A group of coworkers agreed to order lunch together, arranging for one person (OP) to pay upfront and collect the food, with others paying back via Venmo. The core conflict began when OP noticed that one coworker, Sarah, had ordered two full meals instead of the expected single meal.
When questioned, Sarah instructed OP to pay for both meals, stating she would eat the extra later. After paying to avoid delays, OP held Sarah accountable for the full amount, which resulted in Sarah becoming upset and accusing OP of being petty. Now, other coworkers are suggesting OP overreacted, leaving OP questioning whether they were wrong to insist Sarah pay for her entire order.

AITAH for refusing to pay for my coworker’s lunch after she “accidentally” ordered double?
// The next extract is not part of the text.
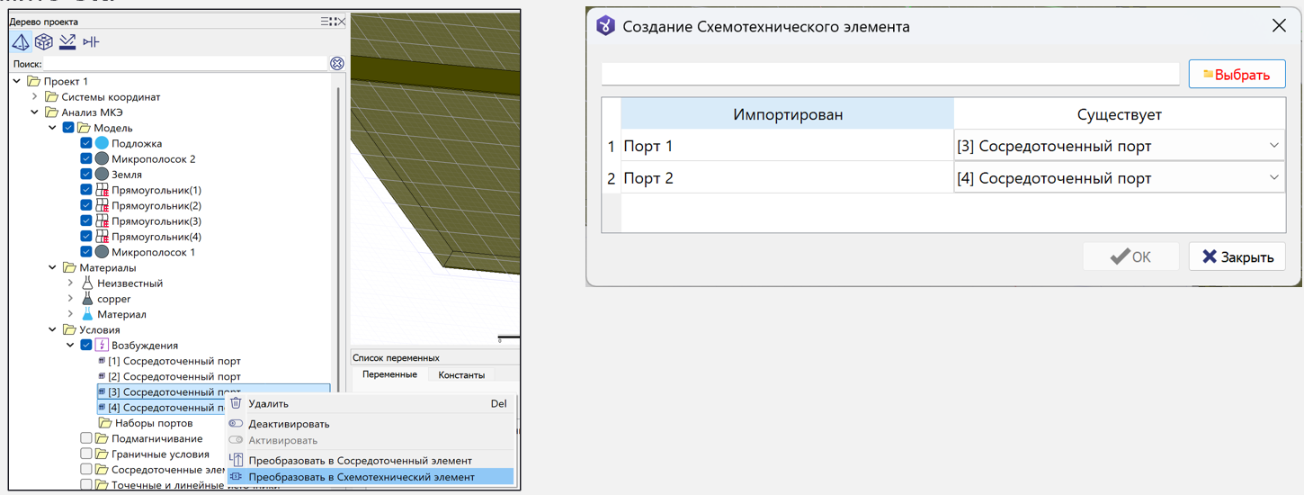Click the blue circle icon next to Подложка
Viewport: 1304px width, 495px height.
[102, 143]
According to Dr. Reese James, a specialist in interpersonal workplace dynamics, “Financial clarity, even in small transactions, establishes vital precedents for respect and boundary maintenance within a team structure.”
Sarah’s behavior suggests a lapse in accountability, attempting to leverage the convenience of the payment system and the OP’s desire for efficiency to shift her financial burden onto the collector. Her immediate reaction—laughing off the request and then claiming the OP was ‘covering it’—is a common tactic to test boundaries and gauge how much personal responsibility others are willing to absorb on her behalf.
The OP acted correctly in setting and maintaining a clear boundary. While paying the extra amount might have seemed simpler in the moment to avoid a queue, doing so would have implicitly endorsed Sarah’s expectation that the OP would subsidize her choices. By standing firm, the OP prioritized fairness and established that agreements regarding shared costs must be honored. The path forward for the OP involves maintaining this boundary but perhaps addressing the broader group dynamic separately, ensuring future lunch orders have stricter protocols to prevent such ambiguity.
HERE’S HOW REDDIT BLEW UP AFTER HEARING THIS – PEOPLE COULDN’T BELIEVE IT.













The OP is in a difficult position, caught between honoring a clear group agreement regarding payment for shared expenses and facing social pressure from coworkers who believe the cost difference was insignificant enough to ignore. The conflict centers on the expectation of financial accountability versus maintaining workplace harmony.
Did the OP do the right thing by enforcing the agreed-upon financial responsibility, even if it caused minor workplace friction, or should they have absorbed the small cost to keep the peace? Readers are asked to judge if OP was right to stand firm on payment for both meals.